Summary and Introduction to the research

The aim of the research was to explore the application of Pre-trained Language Models(PLMs) on a multilingual classification task. We attempted to answer the research question: Can we train PLMs on low-resource languages (LRLs) (e.g., South African Language) to perform well on downstream tasks such as classification? To answer this question, three PLMs were considered, namely AfriBERTa, AfroXLMR and AfroLM to run the experiment to improve the performance of NLP applications without changing the model through data pre- and post-processing that is usually done in machine translation. The study concluded that PLMs perform best on downstream tasks on the languages they were pre-trained on, thus emphasising the importance of including low resource languages in the pre-training process of LMs. Data augmentation techniques, such as random text rearrangement proved beneficial for enhancing model performance, it is safe to assume that with advanced methods of data augmentation the models would produce even better results. Future research can focus on investigating the use of a mix of PLMs to improve the performance of source and target language tasks that come after classification.

Why is it important

Currently, there has been accelerated growth in Natural language processing with regard to the application of models such as Neural Machine Translation. These models perform sup-optimally on low-resource language pairs compared to its high-resource counterparts. The main reason for this is due to the unavailability of large parallel corpora for low-resource languages. This limitation has led to the emergence of research on topics focused on NLP applications using LRLs. Despite the availability of the pre-trained language models (PLMs), for small and medium-sized industries with insufficient hardware, there are many limitations in servicing the latest PLMs based NLP application software due to slow speed and insufficient memory. Because these techniques typically necessitate large amounts of data, they are much more difficult to service with PFA, particularly for low-resource languages. For this reason, the development of new methods for processing low-resource language pairs is still in its infancy, but researchers are beginning to explore alternative approaches such as transfer learning, multi-task learning, and pre-training that can help improve the NMT for downstream tasks with a small amount of data.

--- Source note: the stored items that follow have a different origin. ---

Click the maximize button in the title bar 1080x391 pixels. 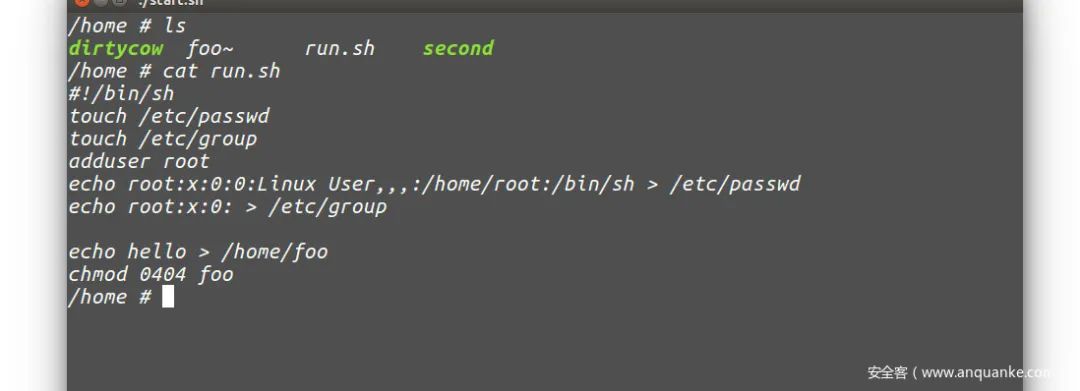119,2
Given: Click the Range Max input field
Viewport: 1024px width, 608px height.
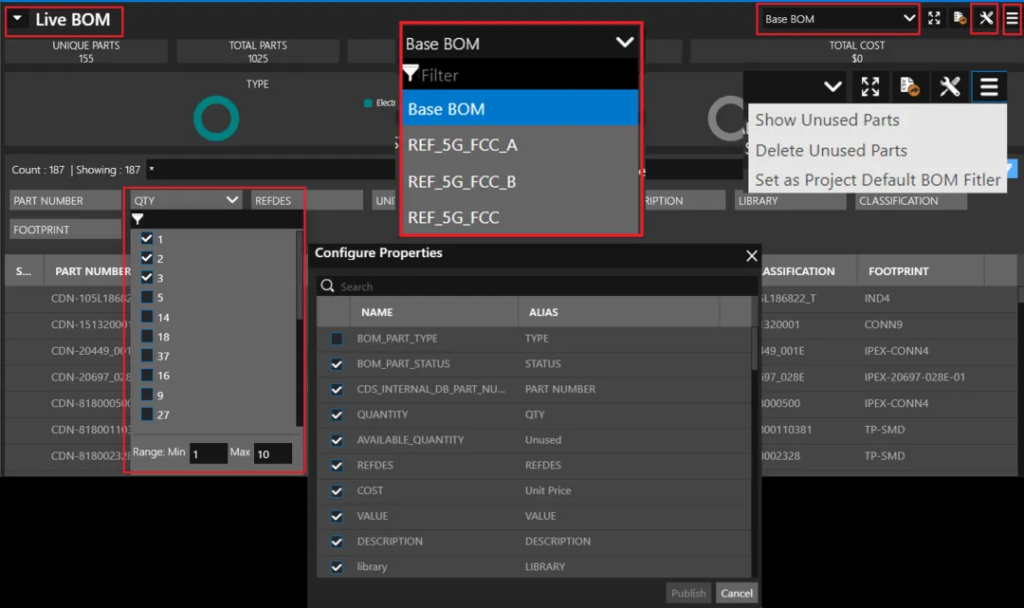Looking at the screenshot, I should point(272,453).
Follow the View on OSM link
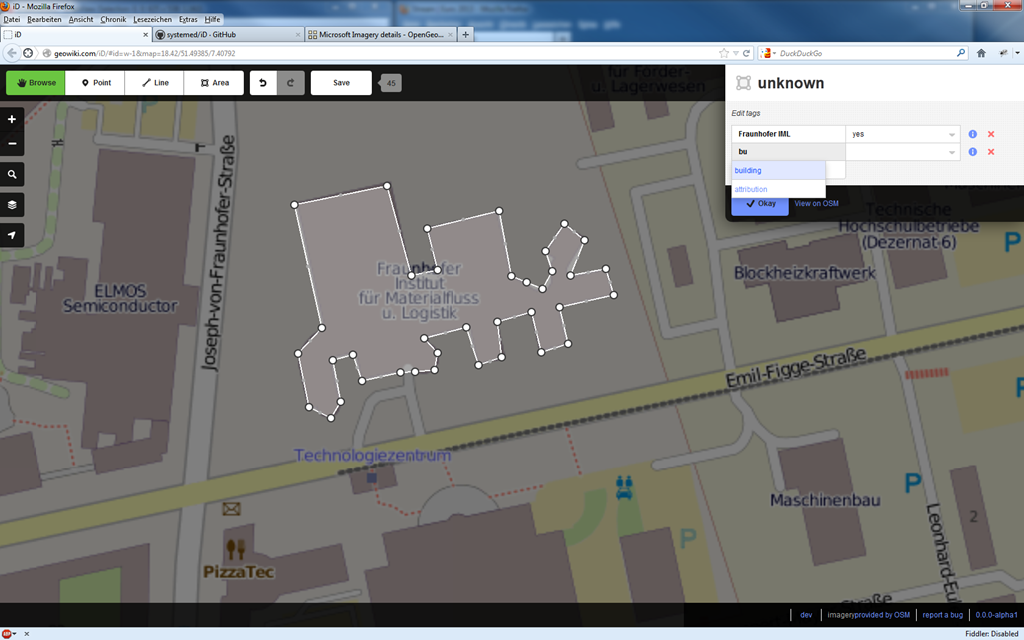The height and width of the screenshot is (640, 1024). pyautogui.click(x=816, y=204)
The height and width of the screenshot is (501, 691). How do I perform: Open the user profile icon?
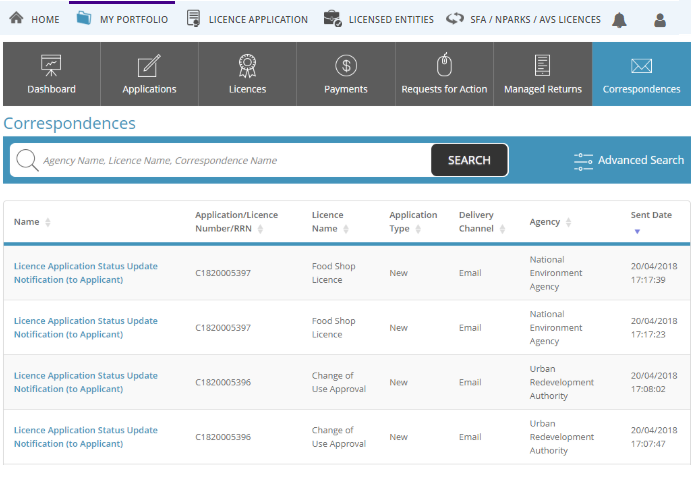click(x=659, y=20)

Information about the Summer experience program

The research experience program was started within the DSFSi research group in Winter (June-July 2022) to expose students to research through working with DSFSI group members on different research projects. With the Summer edition, we successfully concluded the first year of the program. This blog post goes into the technical details of the research of one of the student teams. We acknowledge the support of NVIDIA (Hardware grant for GPUs), ABSA (through the ABSA UP Data Science Chair funding for remuneration of the students), Tensorflow for funding for research costs. If you would like to support the sustainability of this program and expansion for the future, please get in touch with Prof Vukosi Marivate vukosi.marivate@cs.up.ac.za

Research details

Two labelled datasets were used to fine-tune the Pre-trained Language Models: an isiZulu News dataset and the African News Topic Classification (ANTC) dataset. From these 2 datasets, 6 languages were included , which were isiZulu, Lingala, Malagasy, Nigerian Pidgin and Somali. These languages fall into 4 language families : Afro-Asiatic (Somali) , Niger Congo(isiZulu and Lingala) , English Creole (Nigerian Pidgin) and Malayo-Polynesian (Malagasy). This indicated the diversity that was present in the data given that the different language families have different linguistic characteristics.

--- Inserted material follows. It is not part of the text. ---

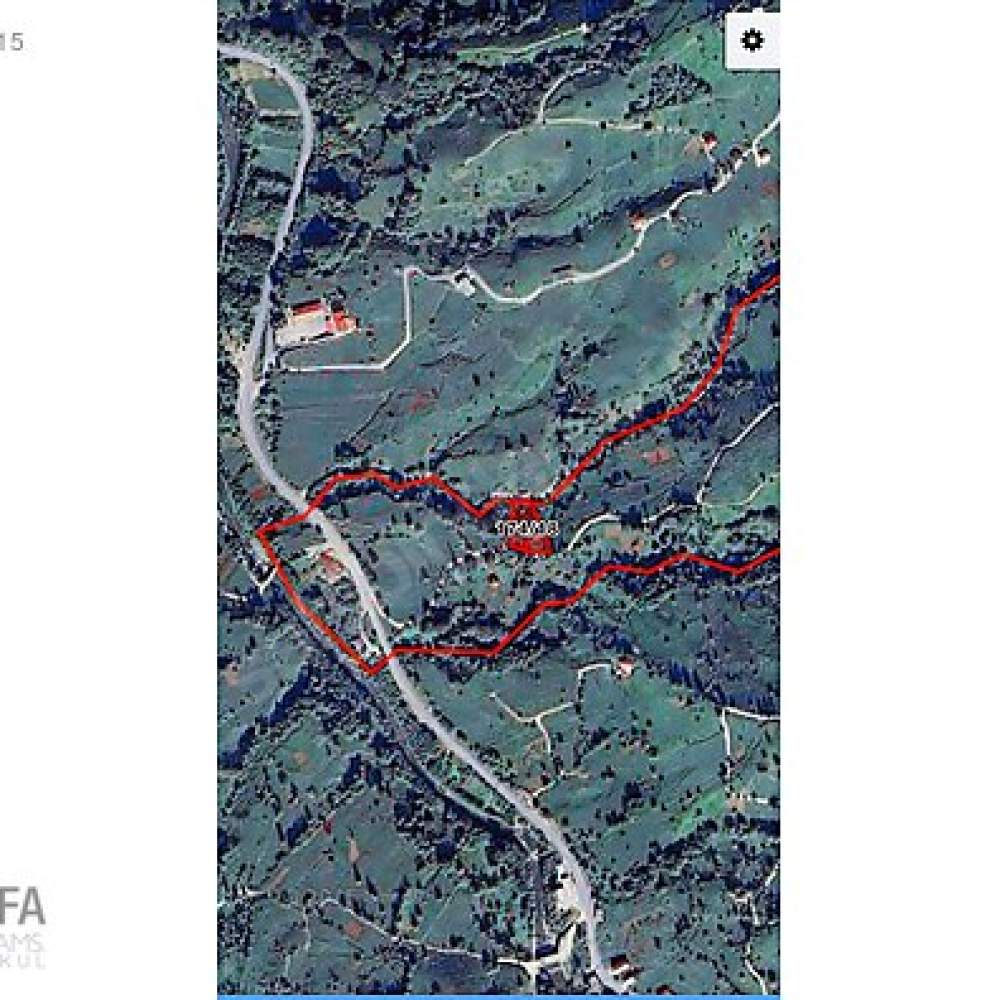Click the red-roofed house on the upper-right winding path

pyautogui.click(x=638, y=221)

All the models were evaluated on the NLP downstream task of news topic classification. The evaluation consisted of assessing how each individual language performed when trained and validated by the different PLMs. The F1-score was used to compare the results during the experimentation. The experimentation process followed was divided into 3 steps:

  1. Training the PLMs and getting the baseline performance of each language.
  2. Investigating the different ways to improve the models performance through modifying the data and the model architecture parameters.
  3. Evaluating the model’s performance and the results obtained.

To get the optimal model hyperparameters which were required for the different PLMs , Ray-tune (python library) was used. This was done when establishing the baseline for each of the PLMs.

All the experimentation was carried out mainly on the isiZulu News Dataset. The first part of the experiment involved modification of the model’s architecture parameters. This method explored freezing the models’ encoder layers(lower layers), except for the classifier layer. This meant that the only parameters that changed were the classifier layer which was initialised and adjusted accordingly. Furthermore, different learning rates were considered to determine the optimal rate that would result in the best performance.

For the data modification of the experiment, two different methods were considered. The first method was considered due to the uneven distribution of the different classes. Due to this uneven distribution , it was decided to only use the top 10 classes for the fine-tuning process. The other method that was considered was increasing the number of samples for each of the classes through text augmentation techniques. For the augmentation process, both random character level and token level text augmentation was considered. The new augmented data contained samples which were based on a combination of swapping around or deleting characters and random sampling.

Significant Results

  1. The results obtained after the experimentation and training of the models on the different languages showed that the models performed best in the classification tasks on languages they were originally pre-trained on. This highlights the importance of the inclusion of “low-resource” languages in pre-training LMs.

Table 1: Baseline performance of models based on F1 score

Dataset Language AfriBERTa Afro-XLMR AfroLM
isiZulu News isiZulu 0.506 0.695 0.616
  siSwati 0.438 0.563 NA
ANTC isiZulu 0.825 0.854 0.832
  Lingala 0.618 0.607 0.664
  Malagasy 0.524 0.682 0.512
  Pidgin 0.829 0.835 0.838
  Somali 0.78 0.682 0.751
  1. Data modification through augmentation improved model performance and further research can be carried out on how to conduct augmentation on African languages that includes lexical and context-based techniques instead of purely random rearrangement. Also, the models performed best when only the top 10 labels were included in the training process.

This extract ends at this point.